Corentin est autiste de haut niveau. Il a été diagnostiqué en septembre1995, à l'âge de 2 ans. Un choc pour ses parents. La halte-garderie avait déjà signalé des difficultés d'intégration. L'enfant pique des colères, se frappe la tête sur le sol, jette les objets. À 2 ans, ses parents décident de le scolariser en maternelle. Corentin ne parle pas et ses relations avec les autres enfants s'avèrent très difficiles. En 1997, ses parents déménagent à Quimper. La scolarisation de Corentin se complique. Une institutrice remplaçante croit pourtant en lui et l'accepte dans sa classe. Avec l'aide du Sessad (*), l'enfant progresse. Mais en septembre1998, l'enseignante titulaire, de retour, refuse la présence de cet élève dans sa classe. Elle conseille aux parents de le mettre en hôpital de jour. Ils s'y refusent. En 1998, Corentin est déscolarisé. «J'ai dû harceler le Sessad pour qu'il accepte de le suivre à la maison», se souvient Catherine Jean.
L'intégration scolaire est un échec. Corentin a 6 ans et entre à l'IME (institut médico-éducatif). L'enfant ne parle pas. Il se roule par terre en hurlant. Deux ans plus tard, grâce à l'accompagnement d'une éducatrice spécialisée, il a fait de nets progrès. Sa mère reprend alors espoir. Elle veut croire



au potentiel de son fils. Mais «c'est lourd de se battre contre les institutions». Elle fait le forcing pour placer son fils en Clis (classe d'intégration scolaire). L'enfant grandit, les troubles du comportement s'estompent. Corentin peut faire son entrée au collège grâce au soutien d'un pédopsychiatre qui impose qu'il soit placé dans une classe normale. Le collégien souffre cependant du rejet des autres enfants qui ignorent tout de son handicap. Le passage au lycée se déroule mieux. «Il y a eu un progrès indéniable, se réjouit Catherine Jean. Sans la collaboration de la direction, des enseignants, de l'équipe éducative, et sans les efforts de Corentin, cela n'aurait pas été possible. Il a vraiment été bien encadré. Mais sa grande frustration reste de ne pas avoir de copains», à l'exception des scouts qu'il retrouve l'été.

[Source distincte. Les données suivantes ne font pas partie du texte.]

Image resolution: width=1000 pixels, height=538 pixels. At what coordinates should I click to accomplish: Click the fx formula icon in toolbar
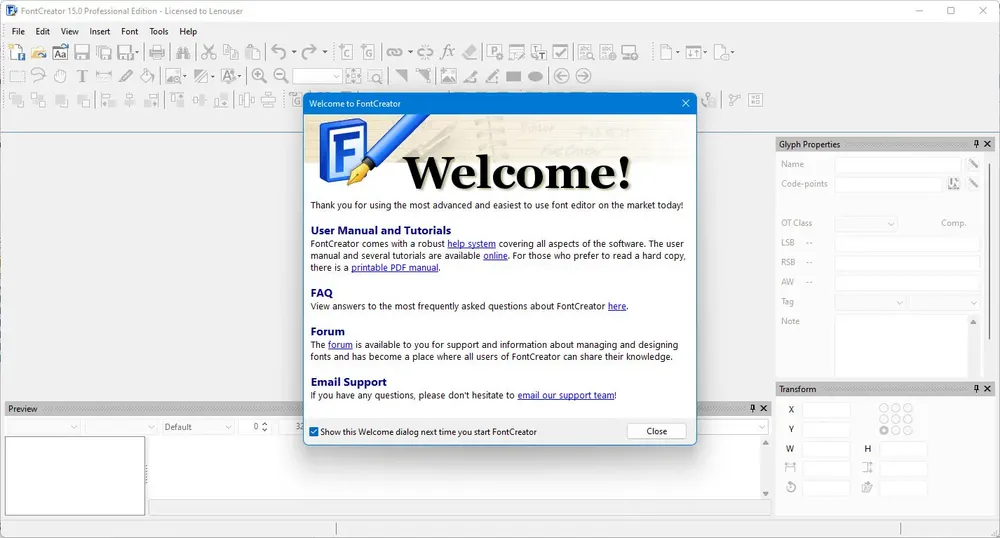(x=448, y=52)
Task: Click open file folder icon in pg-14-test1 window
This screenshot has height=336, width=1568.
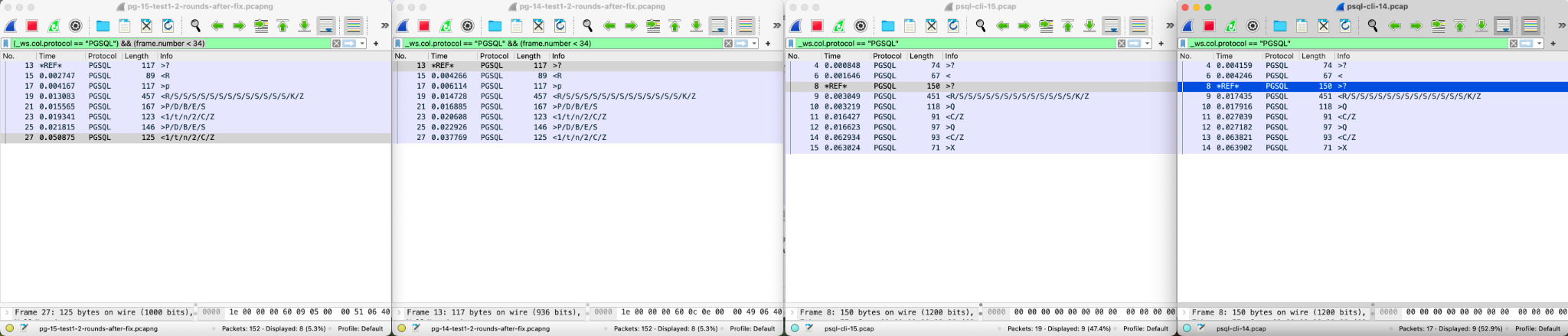Action: pyautogui.click(x=495, y=26)
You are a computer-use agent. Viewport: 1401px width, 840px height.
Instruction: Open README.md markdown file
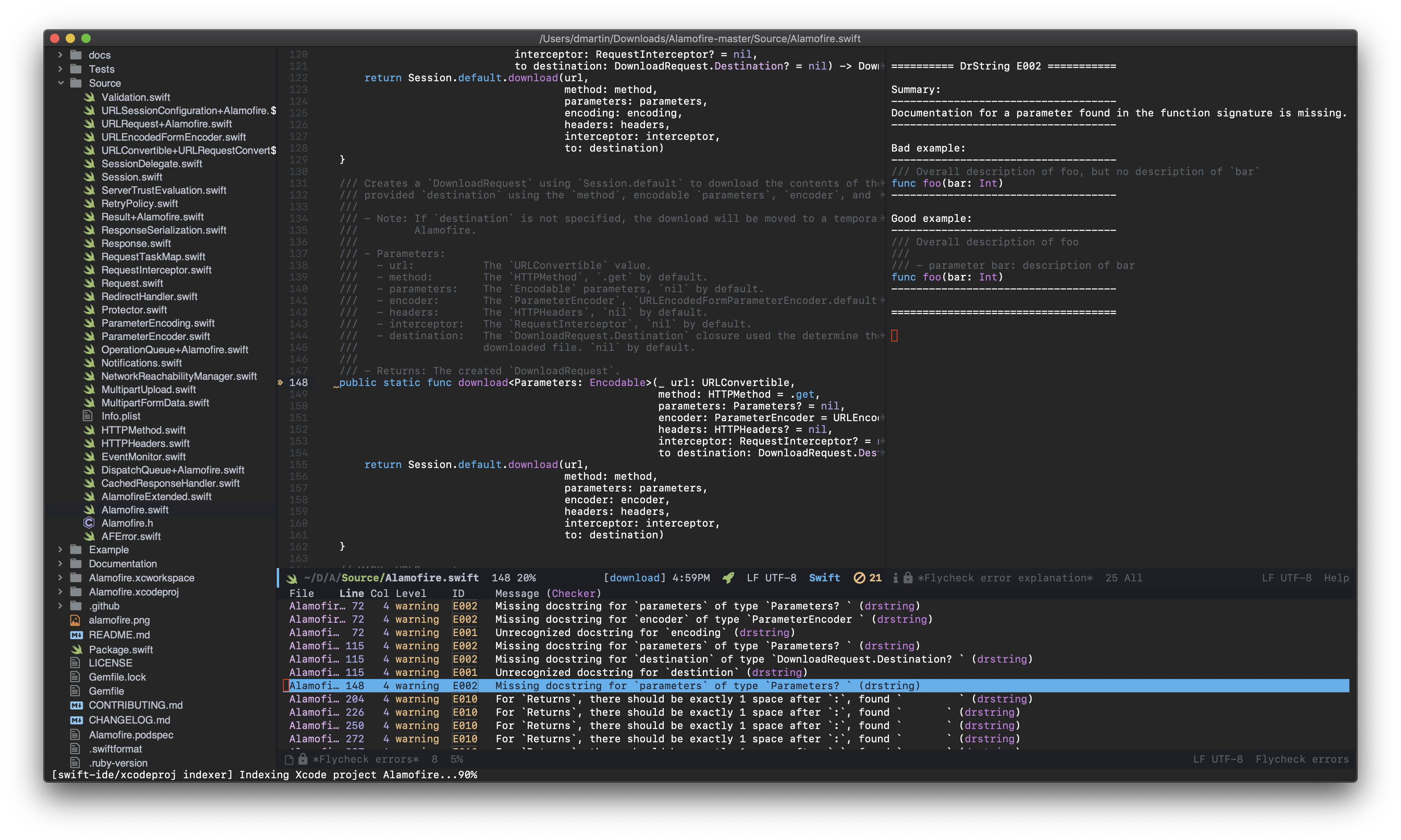coord(119,634)
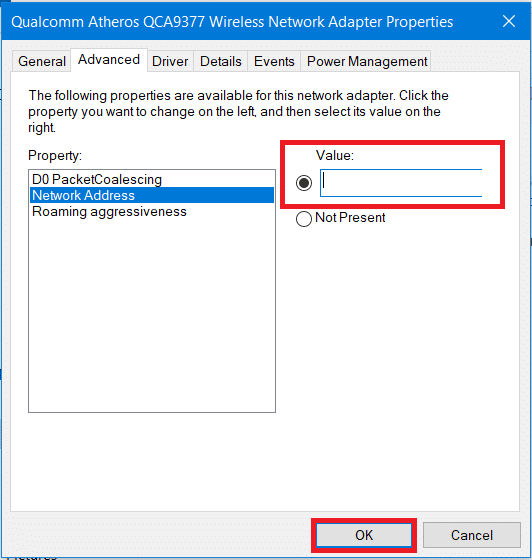Open the Advanced tab

click(109, 60)
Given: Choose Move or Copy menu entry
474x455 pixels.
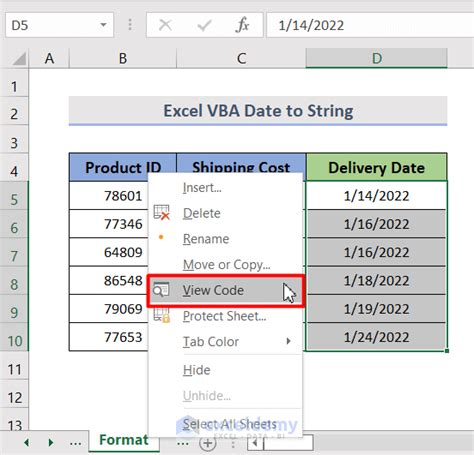Looking at the screenshot, I should coord(227,265).
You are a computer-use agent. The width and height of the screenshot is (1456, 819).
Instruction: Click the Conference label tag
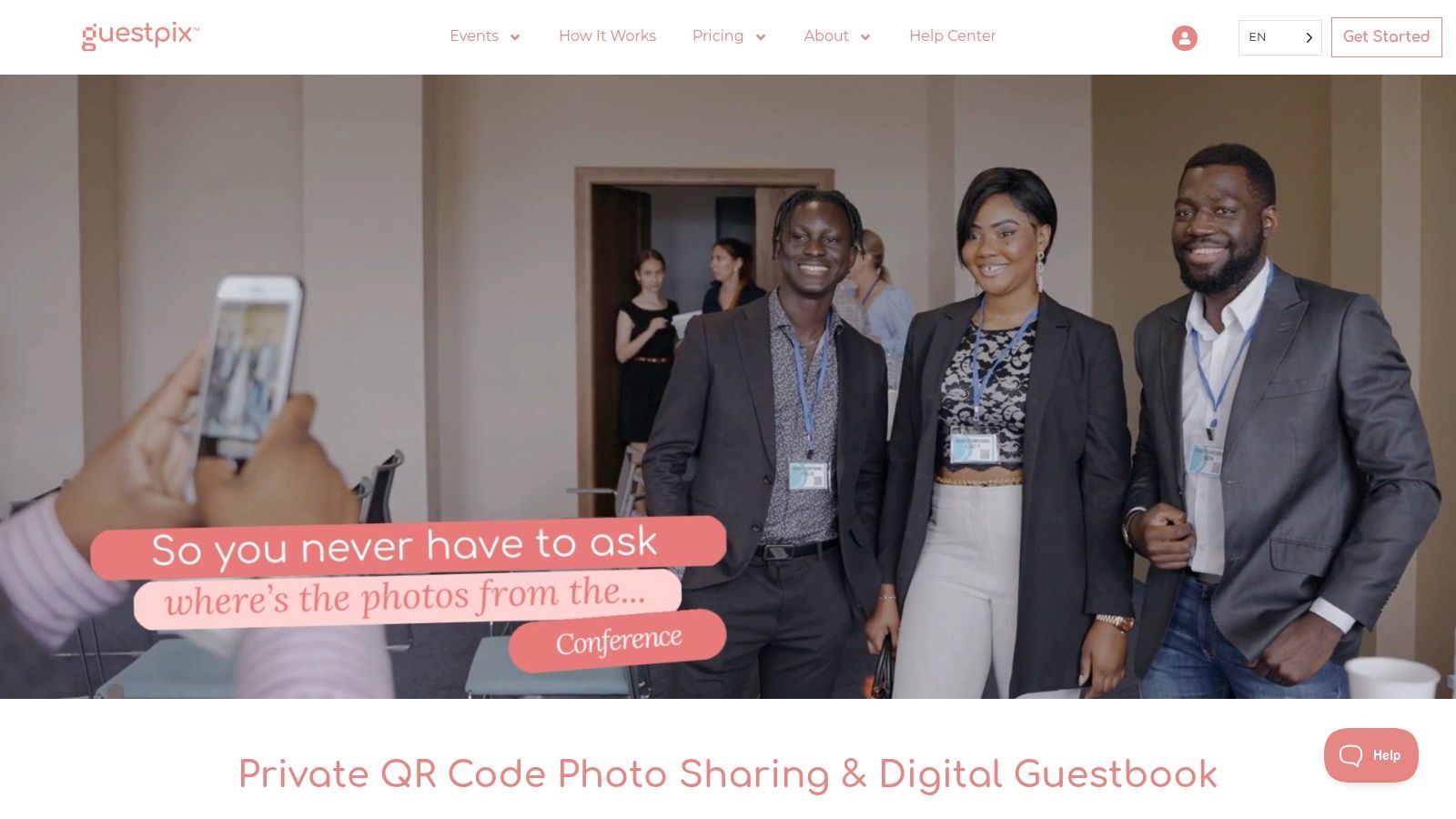618,641
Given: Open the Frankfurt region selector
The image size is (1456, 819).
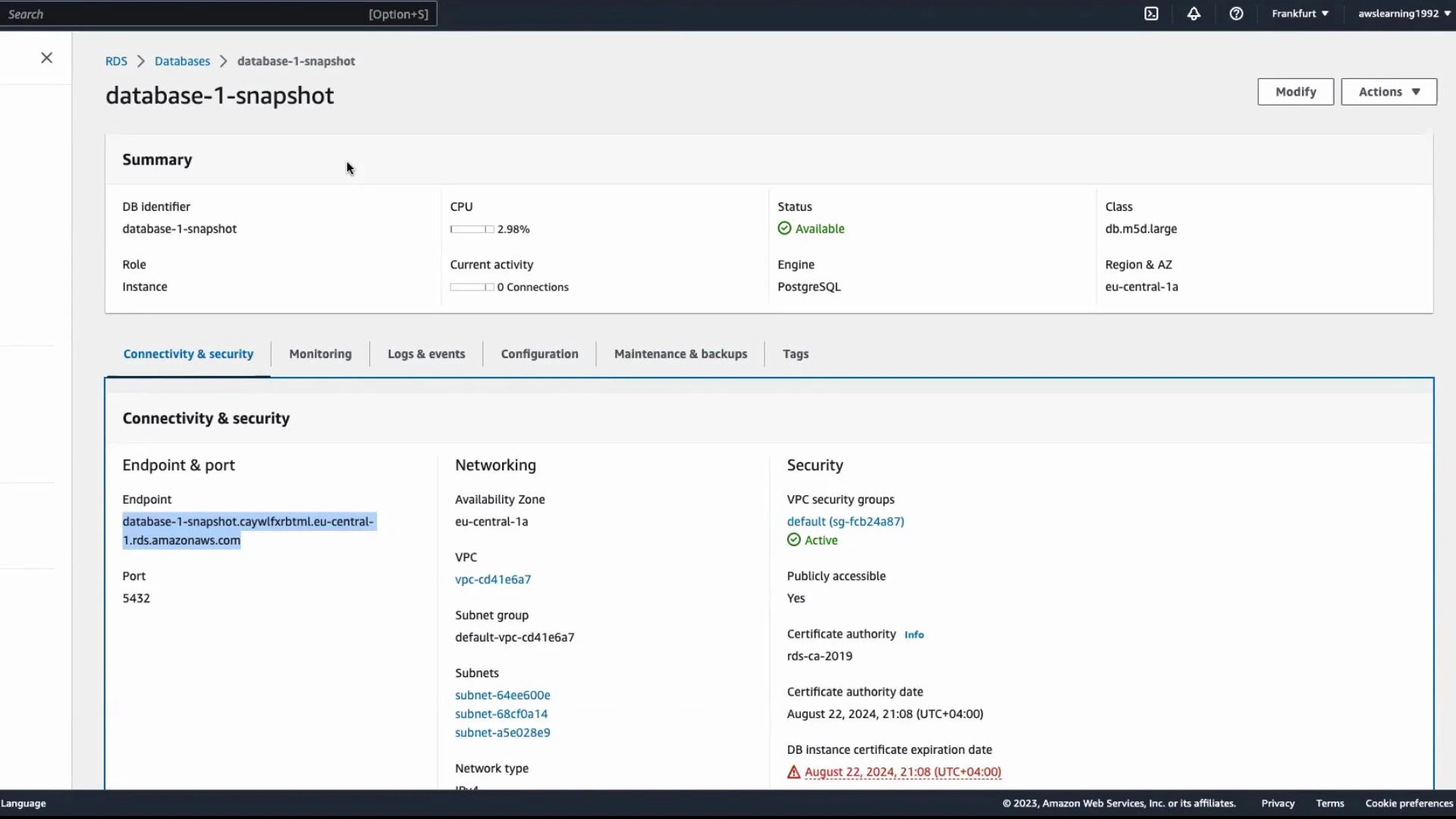Looking at the screenshot, I should [1299, 14].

Accepté dans une école d'ingénieurs

Le 7juin, Corentin a appris qu'il était reçu au concours Puissance 11 qui donne accès à onze grandes écoles d'ingénieurs post-bac. «Il a passé le concours comme tous les autres candidats mais avec un tiers-temps supplémentaire et sans préciser le diagnostic», raconte, avec fierté, son père. Ironie du destin. L'enfant, un temps déscolarisé, accède aujourd'hui aux plus grandes écoles. En septembre, il rejoindra l'Isen de Brest (institut supérieur de l'électronique et du numérique), en cycle informatique et réseaux. C'est son premier voeu. Il lui reste juste une petite formalité à accomplir. Passer son bacS.

* Service d'éducation spéciale et de soins à domicile.